The glutamate α-amino-3-hydroxy-5-methyl-4-isoxazole propionic acid receptors (AMPARs) is an important molecule in neurotransmission. We have recently developed the first positron emission tomography (PET) tracer [¹¹C]K-2 to visualize and quantify AMPARs in the living human brain. After injection, [¹¹C]K-2 is hydrolyzed at the terminal amide (and is thus metabolized to a major metabolite, [¹¹C]K-2_OH) within 10 min, representing the PET image in rodents and humans. Here, we found that K-2_OH did not penetrate the cell membrane but slowly passed through the blood brain barrier (BBB) with paracellular transport. Furthermore, major efflux transporters in the BBB did not carry K-2_OH. Logan graphical analysis exhibited reversible binding kinetics of this radiotracer in healthy individuals; these results demonstrated that the PET image of this tracer represents cell surface AMPARs with passive penetration of [¹¹C]K-2_OH through the BBB, resulting in reversible binding kinetics. Thus, PET images with this tracer depict the physiologically crucial fraction of AMPARs.

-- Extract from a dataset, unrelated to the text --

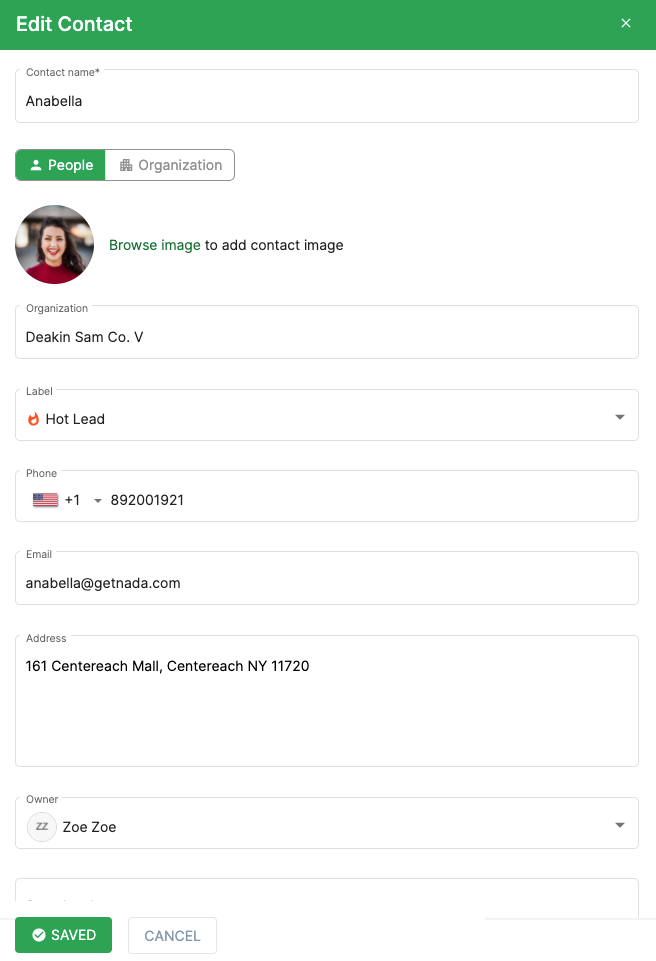
Task: Click the Saved button
Action: coord(64,935)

谷氨酸 α-氨基-3-羟基-5-甲基-4-异恶唑丙酸受体 (AMPAR) 是神经传递中的重要分子。我们最近开发了第一个正电子发射断层扫描 (PET) 示踪剂 [ ¹¹ C]K-2，用于可视化和量化活人大脑中的 AMPAR。注射后，[ ¹¹ C]K-2 在末端酰胺处水解（并因此在 10 分钟内代谢为主要代谢物 [ ¹¹ C]K-2 _OH），代表啮齿动物和人类的 PET 图像。在这里，我们发现 K-2 _OH没有穿透细胞膜，而是通过细胞旁运输缓慢穿过血脑屏障 (BBB)。此外，BBB 中的主要外排转运蛋白不携带 K-2 _OH. Logan 图形分析显示该放射性示踪剂在健康个体中的可逆结合动力学；这些结果表明，该示踪剂的 PET 图像代表细胞表面 AMPAR，[ ¹¹ C]K-2 _OH通过 BBB被动渗透，导致可逆的结合动力学。因此，带有这种示踪剂的 PET 图像描绘了 AMPAR 的生理关键部分。